■ **Description of the task**:
Pull every line containing "section" from the entries.
======== Materials provided
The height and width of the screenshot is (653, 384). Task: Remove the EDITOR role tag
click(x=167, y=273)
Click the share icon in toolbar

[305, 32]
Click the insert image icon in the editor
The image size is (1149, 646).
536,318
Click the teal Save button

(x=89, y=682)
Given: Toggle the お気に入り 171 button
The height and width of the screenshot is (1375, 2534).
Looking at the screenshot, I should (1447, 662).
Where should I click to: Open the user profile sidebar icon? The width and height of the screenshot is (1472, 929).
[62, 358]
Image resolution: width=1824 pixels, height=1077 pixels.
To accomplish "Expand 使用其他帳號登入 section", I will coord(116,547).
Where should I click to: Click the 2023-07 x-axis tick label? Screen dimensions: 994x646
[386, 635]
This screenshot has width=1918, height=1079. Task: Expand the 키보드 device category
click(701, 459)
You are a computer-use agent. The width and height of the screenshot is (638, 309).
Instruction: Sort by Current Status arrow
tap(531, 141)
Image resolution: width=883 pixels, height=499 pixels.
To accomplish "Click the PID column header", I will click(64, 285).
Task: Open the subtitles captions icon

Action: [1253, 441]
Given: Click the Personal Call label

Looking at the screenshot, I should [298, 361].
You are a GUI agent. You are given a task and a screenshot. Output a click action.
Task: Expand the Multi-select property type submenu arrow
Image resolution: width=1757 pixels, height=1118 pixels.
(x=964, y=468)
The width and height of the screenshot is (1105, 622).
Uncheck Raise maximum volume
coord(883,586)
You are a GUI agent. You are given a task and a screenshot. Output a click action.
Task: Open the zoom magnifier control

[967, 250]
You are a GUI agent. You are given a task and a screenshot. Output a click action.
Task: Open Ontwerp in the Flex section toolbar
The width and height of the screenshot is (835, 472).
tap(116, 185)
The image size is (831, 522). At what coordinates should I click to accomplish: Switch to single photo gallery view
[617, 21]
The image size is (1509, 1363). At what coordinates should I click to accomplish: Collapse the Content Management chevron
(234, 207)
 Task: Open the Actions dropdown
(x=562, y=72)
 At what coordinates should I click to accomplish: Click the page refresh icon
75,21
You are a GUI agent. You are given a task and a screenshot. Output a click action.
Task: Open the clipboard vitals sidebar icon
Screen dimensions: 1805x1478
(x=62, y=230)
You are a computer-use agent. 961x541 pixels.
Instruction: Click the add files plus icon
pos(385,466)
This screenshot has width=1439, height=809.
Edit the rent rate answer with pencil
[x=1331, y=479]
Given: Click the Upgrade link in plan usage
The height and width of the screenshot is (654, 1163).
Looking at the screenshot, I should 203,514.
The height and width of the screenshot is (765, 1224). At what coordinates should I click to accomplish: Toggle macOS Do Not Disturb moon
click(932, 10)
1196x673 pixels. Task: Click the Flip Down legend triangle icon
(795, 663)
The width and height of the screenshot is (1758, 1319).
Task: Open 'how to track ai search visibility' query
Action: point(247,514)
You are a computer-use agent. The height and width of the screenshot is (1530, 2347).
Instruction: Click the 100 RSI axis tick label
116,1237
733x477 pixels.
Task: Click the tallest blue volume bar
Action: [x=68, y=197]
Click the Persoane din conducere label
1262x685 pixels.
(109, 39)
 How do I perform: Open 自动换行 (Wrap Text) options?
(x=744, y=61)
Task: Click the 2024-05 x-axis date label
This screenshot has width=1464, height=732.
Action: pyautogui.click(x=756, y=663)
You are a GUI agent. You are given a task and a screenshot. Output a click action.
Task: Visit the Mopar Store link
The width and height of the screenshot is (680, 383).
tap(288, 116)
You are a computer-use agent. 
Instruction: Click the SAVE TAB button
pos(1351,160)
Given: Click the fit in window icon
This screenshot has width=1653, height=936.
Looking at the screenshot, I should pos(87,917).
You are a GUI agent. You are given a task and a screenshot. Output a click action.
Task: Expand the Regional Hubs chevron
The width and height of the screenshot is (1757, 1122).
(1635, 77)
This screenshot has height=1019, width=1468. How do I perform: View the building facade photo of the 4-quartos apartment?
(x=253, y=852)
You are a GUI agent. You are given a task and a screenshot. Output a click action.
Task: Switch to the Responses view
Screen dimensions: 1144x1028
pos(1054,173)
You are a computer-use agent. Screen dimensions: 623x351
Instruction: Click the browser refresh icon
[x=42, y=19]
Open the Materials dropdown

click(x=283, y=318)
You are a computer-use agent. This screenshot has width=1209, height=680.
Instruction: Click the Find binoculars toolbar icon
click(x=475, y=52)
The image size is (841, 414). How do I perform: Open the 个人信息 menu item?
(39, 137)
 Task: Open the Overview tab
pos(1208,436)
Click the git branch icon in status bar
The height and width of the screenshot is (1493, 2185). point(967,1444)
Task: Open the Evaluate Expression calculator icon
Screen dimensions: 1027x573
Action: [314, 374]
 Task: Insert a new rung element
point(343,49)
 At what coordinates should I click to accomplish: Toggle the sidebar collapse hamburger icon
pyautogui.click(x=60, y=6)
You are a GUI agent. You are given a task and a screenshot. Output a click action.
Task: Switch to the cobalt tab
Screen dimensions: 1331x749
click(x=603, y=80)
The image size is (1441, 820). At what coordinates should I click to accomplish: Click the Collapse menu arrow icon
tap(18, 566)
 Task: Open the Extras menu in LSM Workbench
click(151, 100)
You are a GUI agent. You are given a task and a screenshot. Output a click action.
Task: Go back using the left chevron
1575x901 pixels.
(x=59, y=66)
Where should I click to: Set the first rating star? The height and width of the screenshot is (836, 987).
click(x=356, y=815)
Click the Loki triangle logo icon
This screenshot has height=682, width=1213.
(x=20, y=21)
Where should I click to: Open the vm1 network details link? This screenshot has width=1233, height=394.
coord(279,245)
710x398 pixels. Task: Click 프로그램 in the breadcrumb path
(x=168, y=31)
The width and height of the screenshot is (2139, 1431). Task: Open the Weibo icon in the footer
================
■ **Exercise answer**:
To accomplish "Expand 使用其他帳號登入 section", I will coord(116,547).
Task: Open Ontwerp in the Flex section toolbar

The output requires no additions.